More than money: pathways for philanthropy and government

James A. Joseph Lecture
RUNTIME: 37:53
 
RUNTIME: 37:53

The Association of Black Foundation Executives (ABFE) named Dr. William C. Bell as the 2014 James A. Joseph Lecturer, an award that honors philanthropic leadership in support of Black communities.

In naming Dr. Bell as this year’s winner, ABFE leaders said the aim was to acknowledge “an outstanding individual whose visionary leadership and stewardship of progressive philanthropic ideals advance ABFE’s mission.”

Founded in 1971 as the first established affinity group of the Council on Foundations, ABFE partners with foundations, nonprofits and individuals and provides members with professional development and technical assistance to advance the philanthropic sector’s responsiveness to issues of equality, diversity and inclusion.
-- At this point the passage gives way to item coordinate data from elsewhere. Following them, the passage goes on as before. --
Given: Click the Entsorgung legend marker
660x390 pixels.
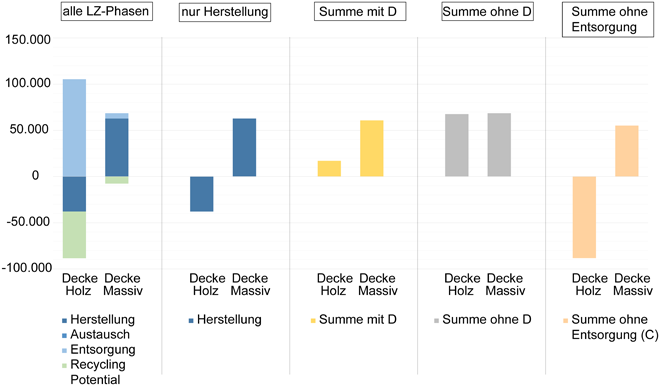Looking at the screenshot, I should pyautogui.click(x=64, y=351).

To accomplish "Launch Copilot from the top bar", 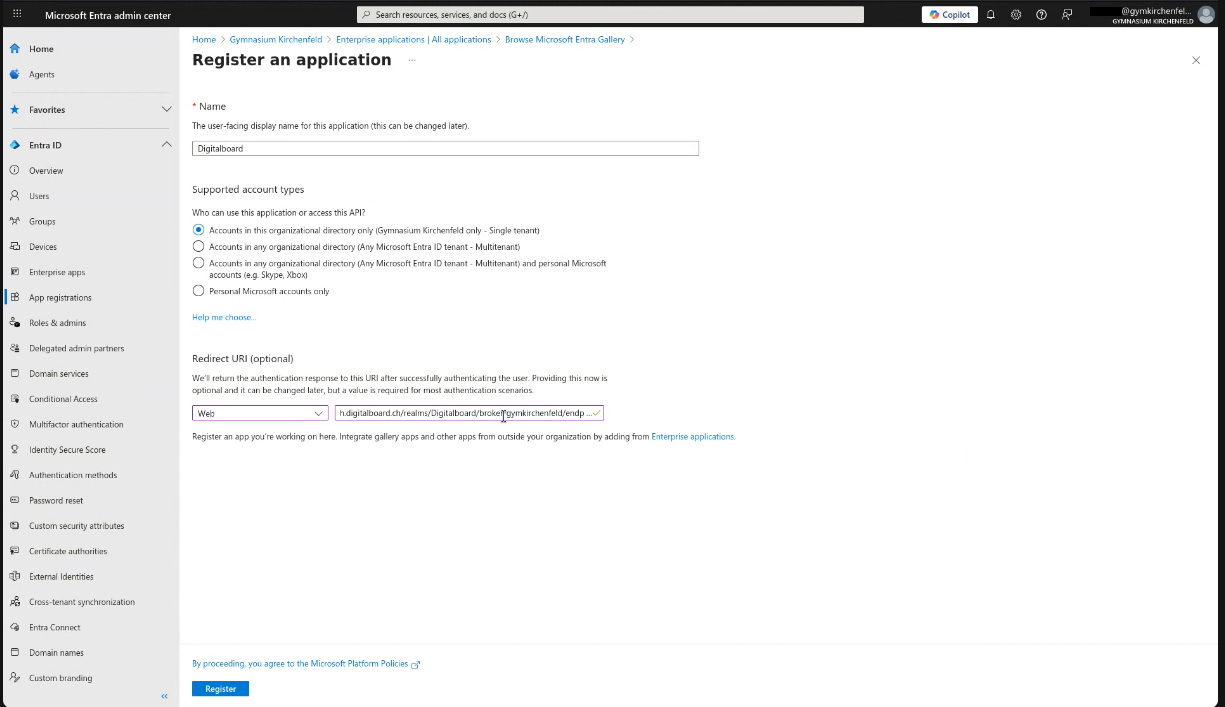I will pyautogui.click(x=948, y=14).
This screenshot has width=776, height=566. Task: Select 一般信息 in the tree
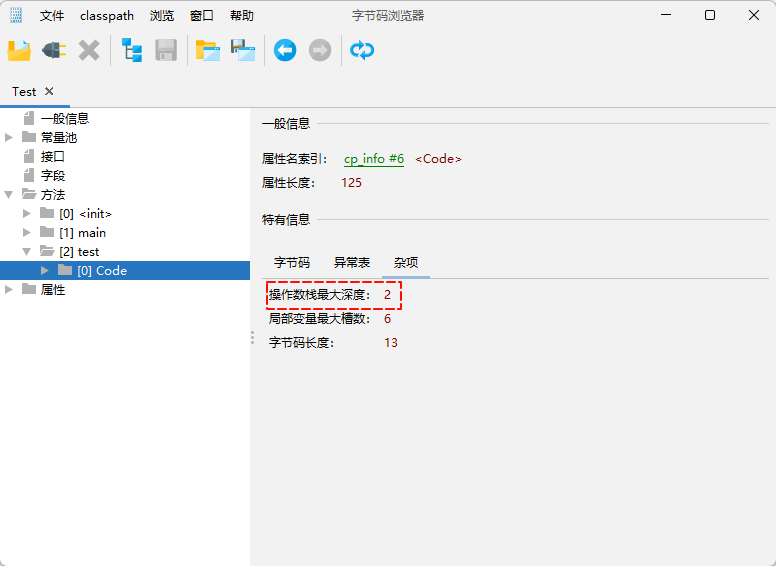click(65, 118)
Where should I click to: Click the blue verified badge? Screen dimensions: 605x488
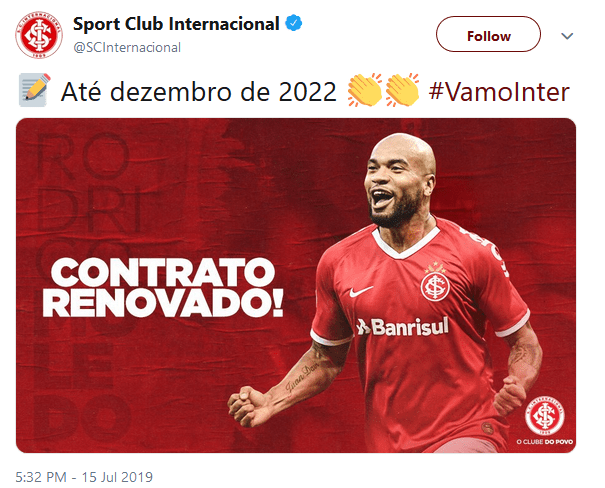tap(294, 23)
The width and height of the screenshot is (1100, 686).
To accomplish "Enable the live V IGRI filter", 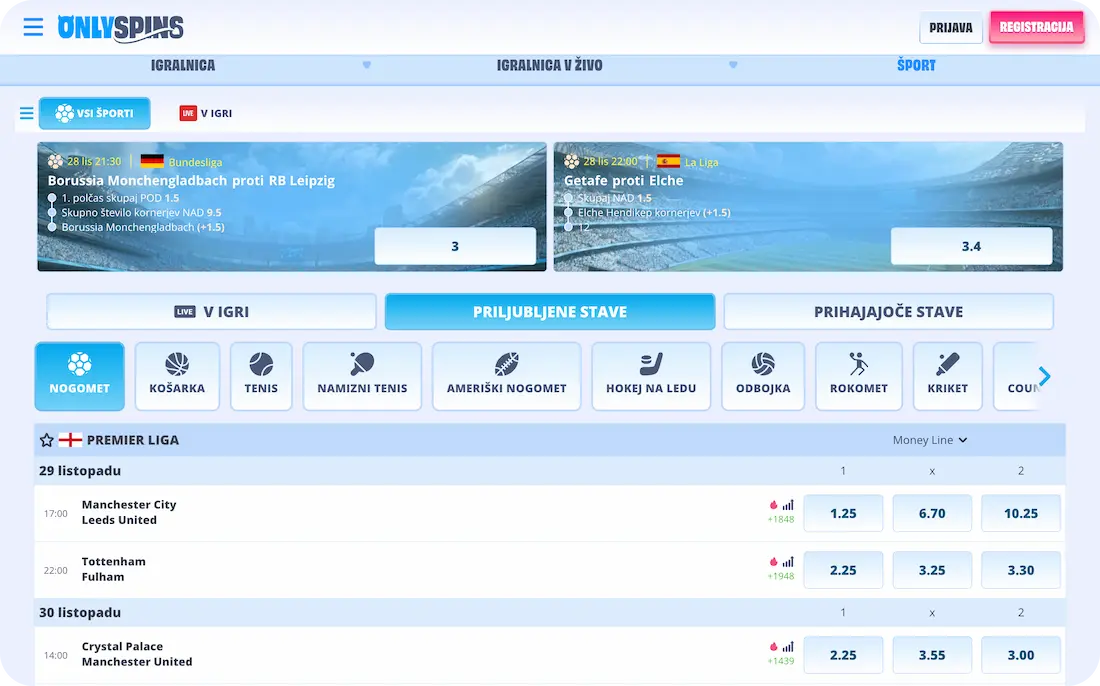I will pyautogui.click(x=213, y=311).
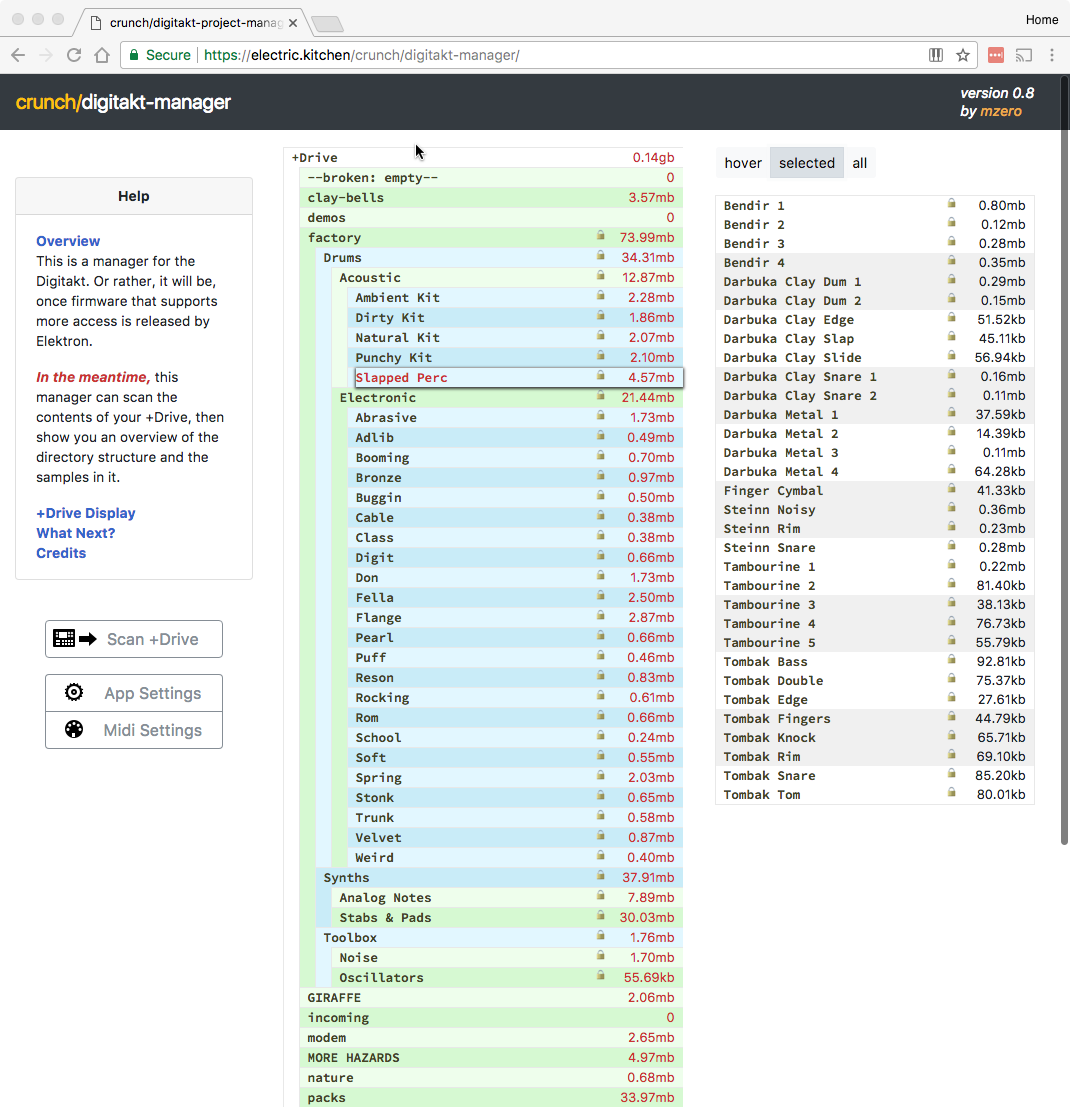Viewport: 1070px width, 1107px height.
Task: Click the MIDI connector icon
Action: pos(74,730)
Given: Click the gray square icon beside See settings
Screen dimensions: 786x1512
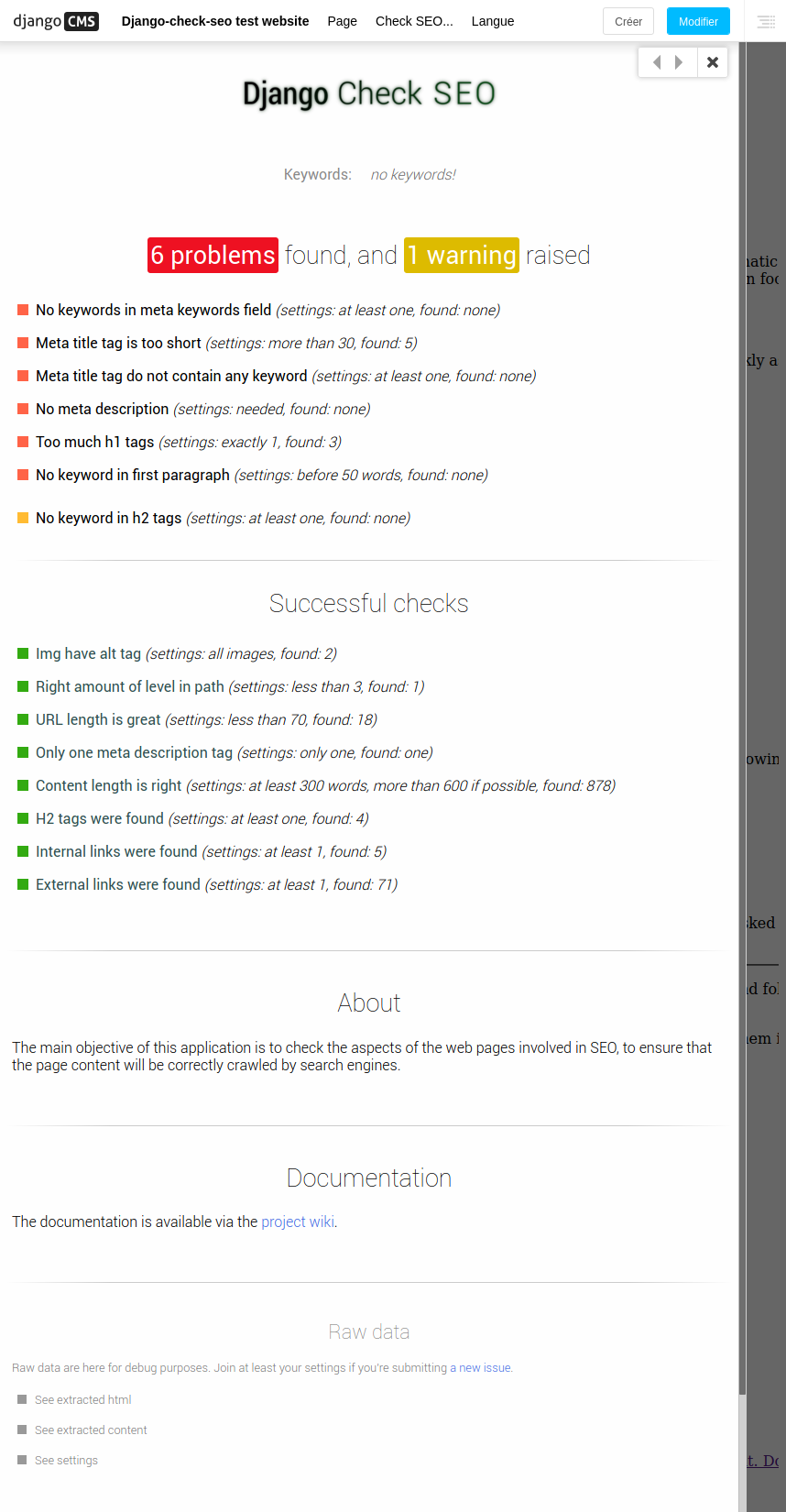Looking at the screenshot, I should click(x=20, y=1460).
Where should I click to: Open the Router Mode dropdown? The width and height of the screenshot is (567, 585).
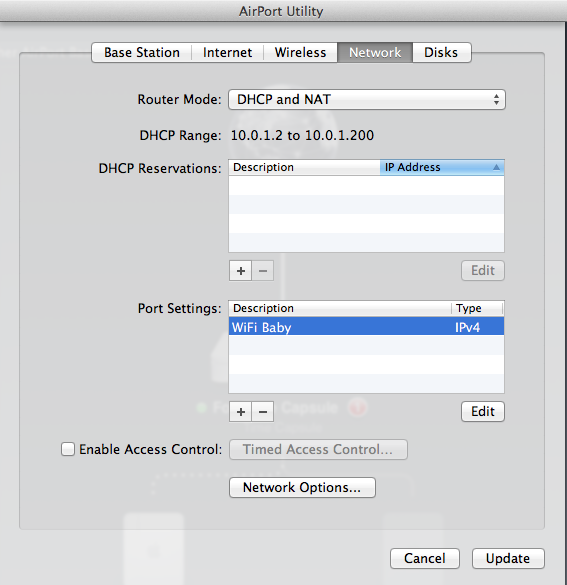(x=367, y=100)
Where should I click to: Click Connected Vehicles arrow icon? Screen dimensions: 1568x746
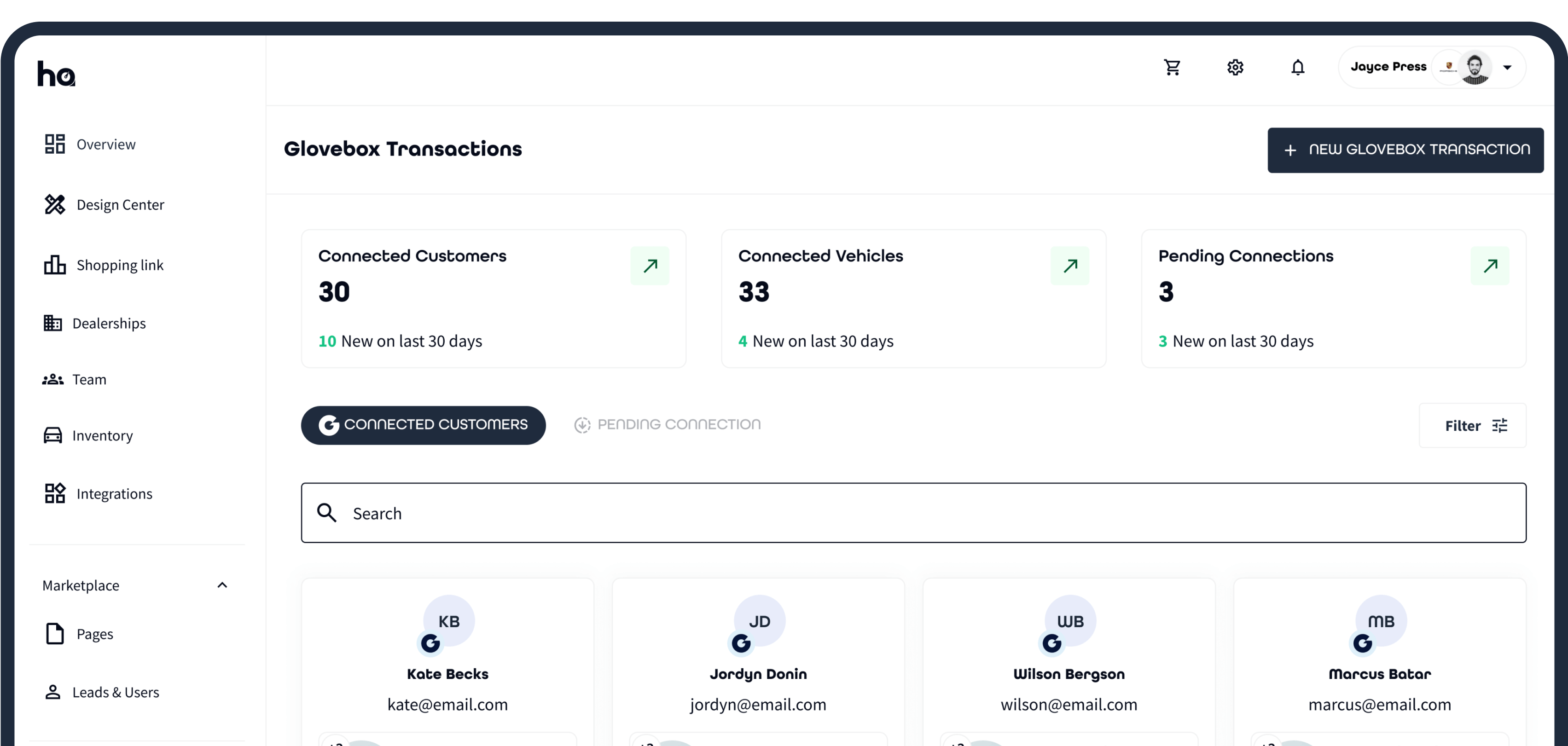click(x=1070, y=265)
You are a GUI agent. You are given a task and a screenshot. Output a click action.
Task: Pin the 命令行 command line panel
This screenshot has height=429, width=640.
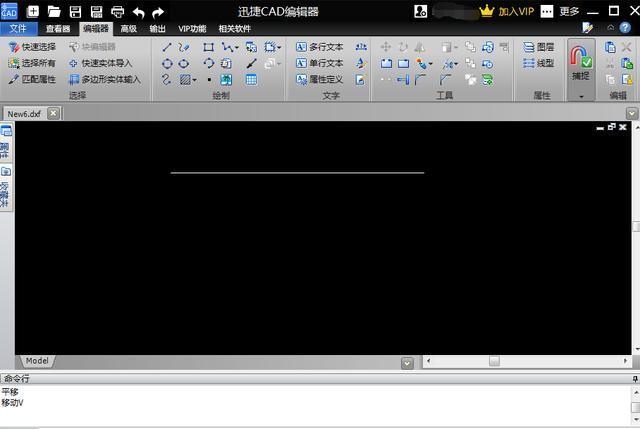[x=635, y=379]
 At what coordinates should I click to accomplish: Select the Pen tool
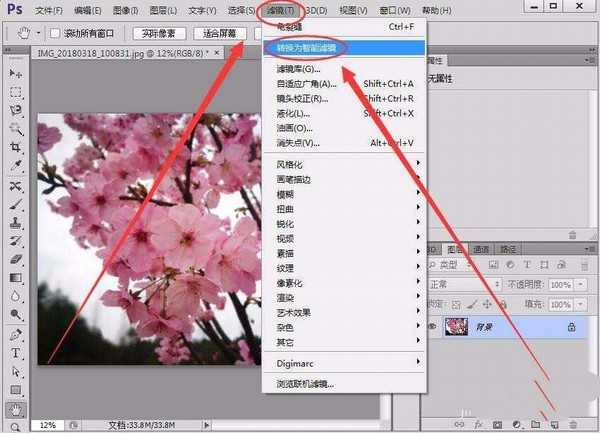pyautogui.click(x=16, y=334)
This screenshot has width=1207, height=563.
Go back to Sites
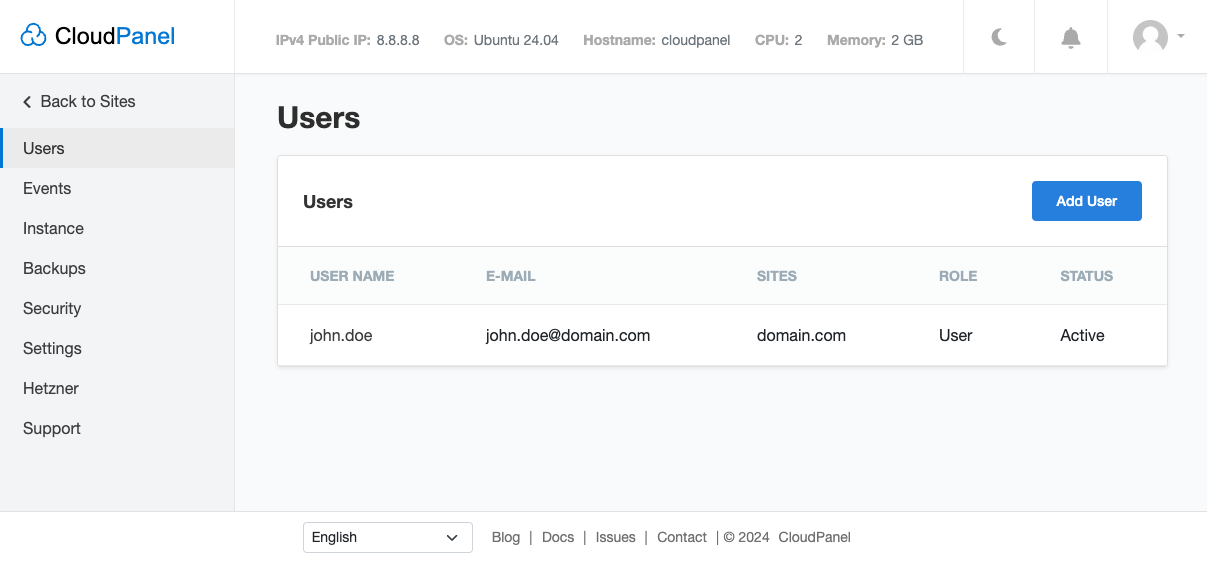coord(79,101)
The organization has been credited with many of philanthropy’s early gains in diversity and racial inclusion.

The James A. Joseph Lecturer Award was started in 1991 in honor of Ambassador James A. Joseph, the former U.S. ambassador to South Africa. The lecture and awards ceremony serves as the centerpiece of ABFE’s annual conference.

In a letter to Bell, ABFE President & CEO Susan Taylor Batten noted that a focus on family and community is a hallmark of Bell’s leadership at Casey Family Programs.

“Your leadership in the field on issues facing Black youth and communities is deserving of recognition,” she wrote.

Dr. Bell said he was honored to receive the award. “Over the past 43 years, ABFE has been a strong and consistent voice on the need for philanthropy to challenge itself on the way it has addressed the needs of the Black community,” Bell said.

“Because of ABFE’s efforts there have been significant advancements in the presence of people of color in philanthropic leadership. Equally as important, because of ABFE we are all more engaged in confronting the complex issues impacting responsive philanthropic investments in Black communities.”

In his keynote address, Bell cited the Executives’ Alliance and My Brother’s Keeper, the Kellogg Foundation, and the Skillman Foundation as positive examples leading the way in partnerships with government and philanthropy. But he also called for foundations to continue to seek ways to contribute as leaders and strategic partners.

“The pathway that will get us to where we need to be is the pathway of philanthropy and government finding a better way to work together,” said Bell.